By Shibani Mahtani
As the Mubarak regime lays in tatters and Arabs from Yemen to Bahrain take to the streets, the Palestinian Authority, like other governments in the Arab world, has dissolved the cabinet and called for elections in response to demands for accountability. Experts, however, say that the move had as much to do with the "Palestine Papers," secret documents leaked to Al-Jazeera revealing the inner workings of negotiations with the Israeli government.
The files were released just two days before Jan. 25 –the day that changed the course of Egyptian history. Now, Saeb Erekat, chief Palestinian negotiator, has resigned and his Palestinian Negotiations Support Unit (NSU) has been disbanded.
"Clearly this had very serious ramifications for the Palestinian leadership who did not handle the crisis well," said Khaled Elgindy, a visiting fellow at the Brookings Institute, who served as an advisor to the NSU till 2009. Elgindy argued that the knee-jerk reaction of the Palestinian Authority–denying the authenticity of the papers–"eroded" his credibility.
Speaking at the same panel discussion, Noura Erakat, a Palestinian attorney and adjunct professor at Georgetown, said that while the papers revealed nothing new for anyone closely following the "peace process," the Palestinian diaspora was "appalled at the extent to which the negotiations team was willing to compromise and the weakness of its position."
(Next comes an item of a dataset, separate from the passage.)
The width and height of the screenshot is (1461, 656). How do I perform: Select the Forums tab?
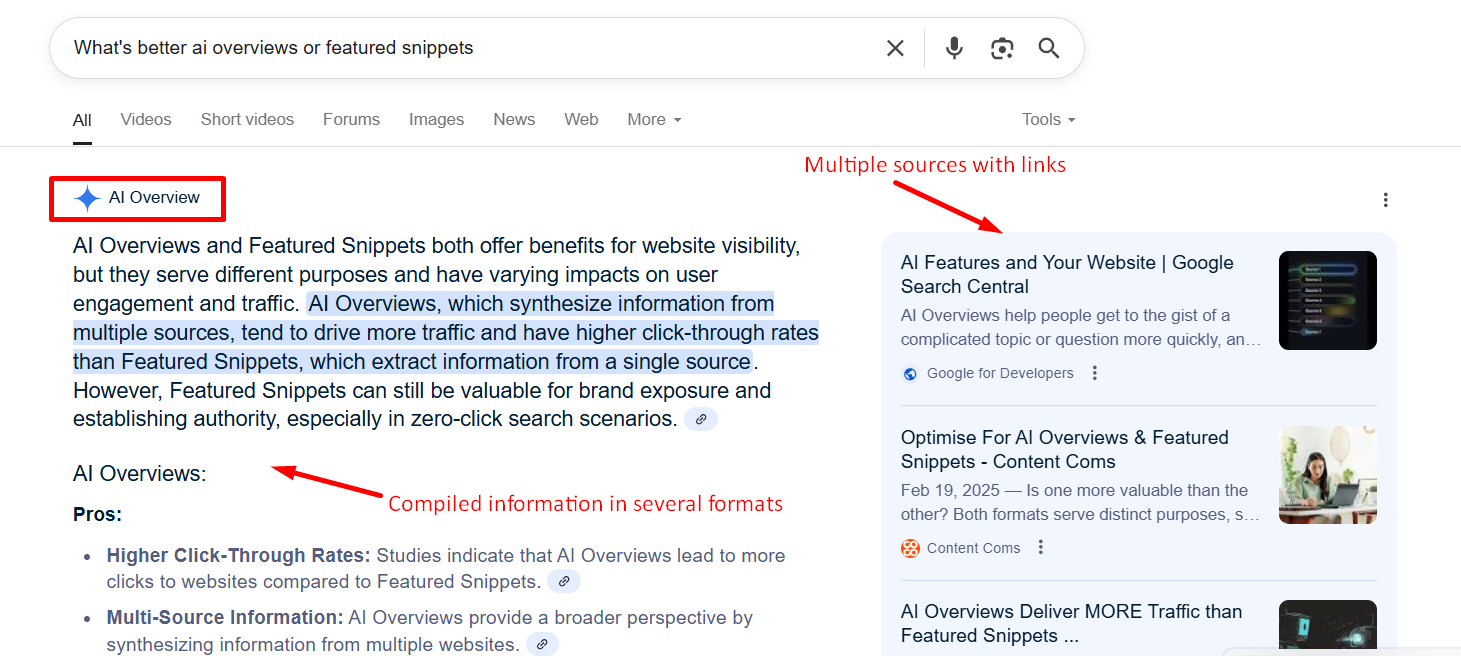(351, 119)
One of the biggest compromises, as revealed in the papers, was the issue of the "right of return" of Palestinian refugees. In one of the papers, President Mahmoud Abbas effectively acknowledged that the principle of the right of return had become little more than a symbol. "On numbers of refugees, it is illogical to ask Israel to take five million, or indeed one million—that would be the end of Israel," Abbas is quoted as saying. According to documents, the PLO and the Israeli government agreed that only a symbolic number of 10,000 refugees would be allowed to return to a future Palestinian state, out of a total population of 4.7 million U.N.-registered refugees.
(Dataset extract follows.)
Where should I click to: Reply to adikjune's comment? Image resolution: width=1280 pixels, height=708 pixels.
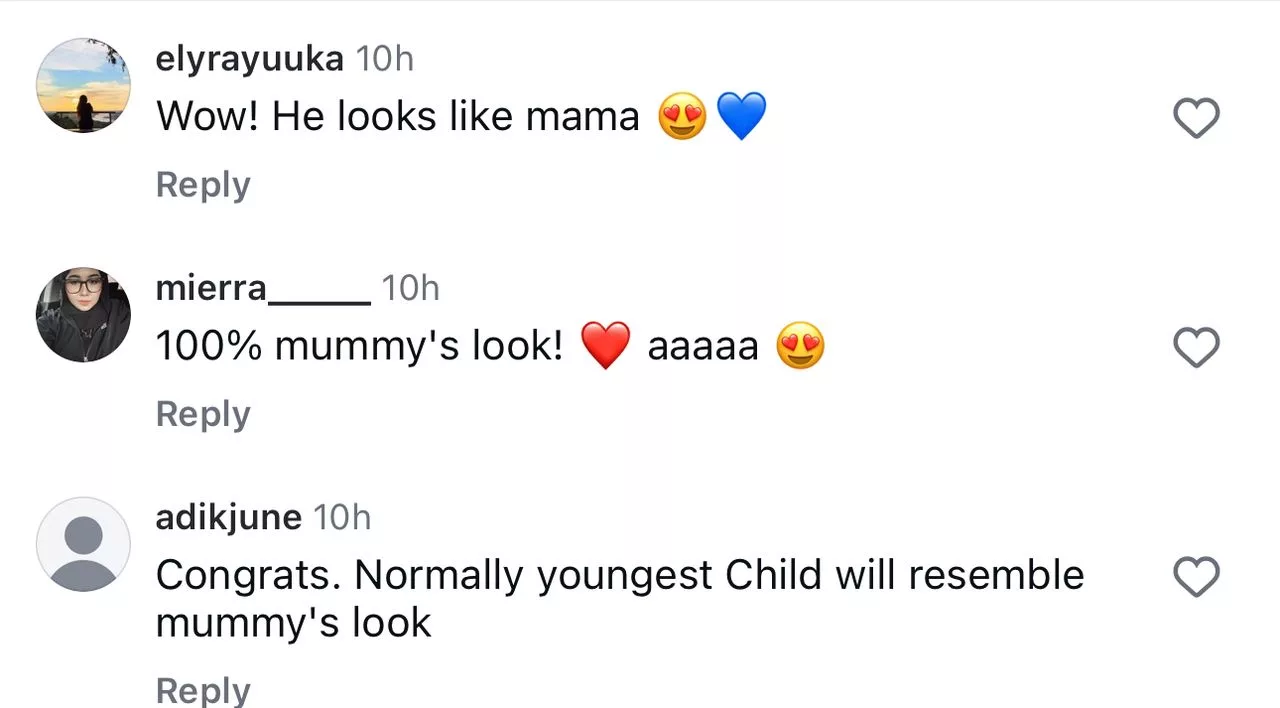point(203,692)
Experts anticipate a substantial backlash from the revelations since Palestinians see the expulsion of refugees during the creation of Israel in 1948 as their nakba, or catastrophe.
"It’s been an open secret for years, since Camp David, that the right of return is essentially impossible," said Paul Scham, a scholar at the Middle East Institute. "But very few Palestinian leaders will say that in public. They don’t want to break it to the Palestinian people, especially those in refugee camps, unless they have several other compromises [from Israel]."
"The surprise and anger was somewhat artificial," argued Scham, who believes that even Hamas has stated that it realizes that Israel will never accept the full right of return. However, a 2010 poll conducted by the Palestine Center for Public Opinion revealed that 81.8% of Palestinians living in the West Bank and Gaza would not accept a compromise of the full right of return.
It is certain, however, that both the Palestine Papers and the revolutions in Tunisia and Egypt have severely affected the future of the peace process.
"I’ve been an optimist for over 20 years, I still think the conflict is solvable, but not given the [current] political context," said Scham. "It is safer not to do anything than risk the political dislocation that the negotiations will cause."
"What’s happened in Egypt proves that legitimacy does matter," said Elgindy, arguing that the response to the documents was so vociferous because the Palestinian Authority already suffered from diminished legitimacy and credibility vis-a-vis its constituents.
Mark Perry, an American journalist who went through the papers with Al Jazeera before their release, remarked that the papers reaffirmed what many already considered to be the futility of the peace process.
"When people tell you the Egyptian revolution buried the peace process, you tell them it was dead long ago," he remarked.
Shibani Mahtani, who is from Singapore, is a student in the "International Newsroom" course at the Columbia University Graduate School of Journalism.